The game entered early access on Google Play in 2018. A PC version was launched on Steam Early Access later that year. Official mobile releases followed on iOS in August 2019 and Android in April 2020. Subsequent free expansions expanded the scope of the simulation, including the Mesozoic Valley expansion (2019), which focused on dinosaur evolution, and the Beyond expansion (first released in November 2021), which introduced an astronomy and space exploration simulation.

In 2024, it was listed on the DualShockers list for Best Idle Games on Steam.

In November 2025, a major update titled Reality Reboot overhauled the game's core mechanics and progression systems.

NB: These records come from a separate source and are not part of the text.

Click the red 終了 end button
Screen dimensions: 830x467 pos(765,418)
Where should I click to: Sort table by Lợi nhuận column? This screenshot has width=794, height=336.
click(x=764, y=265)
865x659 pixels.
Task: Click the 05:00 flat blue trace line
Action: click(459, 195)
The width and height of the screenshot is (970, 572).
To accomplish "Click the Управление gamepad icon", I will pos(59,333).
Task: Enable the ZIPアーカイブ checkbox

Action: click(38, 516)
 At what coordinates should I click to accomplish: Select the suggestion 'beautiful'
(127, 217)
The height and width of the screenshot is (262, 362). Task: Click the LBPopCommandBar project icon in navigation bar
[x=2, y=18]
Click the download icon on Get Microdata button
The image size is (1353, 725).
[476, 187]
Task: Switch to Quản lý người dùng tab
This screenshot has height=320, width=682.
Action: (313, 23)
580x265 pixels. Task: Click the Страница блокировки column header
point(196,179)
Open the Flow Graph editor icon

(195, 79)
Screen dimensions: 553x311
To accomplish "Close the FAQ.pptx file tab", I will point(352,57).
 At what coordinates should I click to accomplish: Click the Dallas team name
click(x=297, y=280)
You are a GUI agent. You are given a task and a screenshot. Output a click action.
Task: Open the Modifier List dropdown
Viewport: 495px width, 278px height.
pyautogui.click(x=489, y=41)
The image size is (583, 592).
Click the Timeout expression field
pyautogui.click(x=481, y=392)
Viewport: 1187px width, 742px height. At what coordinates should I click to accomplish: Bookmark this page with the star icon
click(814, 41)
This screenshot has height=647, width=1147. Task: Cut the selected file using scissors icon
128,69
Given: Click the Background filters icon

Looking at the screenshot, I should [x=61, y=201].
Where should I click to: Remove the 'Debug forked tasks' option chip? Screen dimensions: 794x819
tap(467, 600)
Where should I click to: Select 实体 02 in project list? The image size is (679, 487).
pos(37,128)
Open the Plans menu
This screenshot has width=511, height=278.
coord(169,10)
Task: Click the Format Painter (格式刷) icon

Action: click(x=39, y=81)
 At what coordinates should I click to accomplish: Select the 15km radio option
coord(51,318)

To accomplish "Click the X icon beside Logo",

Developed in partnership with indie studio Octocube Games, the update redesigned how players reset and upgrade the simulation.

==Reception==
Cell to Singularity has generally received positive reviews. Katherine Franklin of Big Boss Battle described it as "a commendable delve into a fun representation of evolution on (and off) Earth." Michael Zegar of GamePressure compared its structure to Cookie Clicker and its themes to Spore and Plague Inc., noting that it frames the player as an overseer of evolutionary processes.

The Beyond expansion received favorable coverage for extending the game's scope to astronomy. In a Pocket Gamer review, Catherine Ng Dellosa described the expansion as a departure from typical mobile titles and praised its relaxed pacing and educational focus. Reviewers also noted the appeal of unlocking scientific information tied to celestial objects. Limited-time events have similarly attracted attention for their educational themes. In March 2024, the game hosted an art-focused event titled Explore: Visual Art – The Power of Images, which explored visual art history from prehistoric cave paintings to modern internet culture. Whitehot Magazine described the event as an unconventional method of presenting art history through interactive media.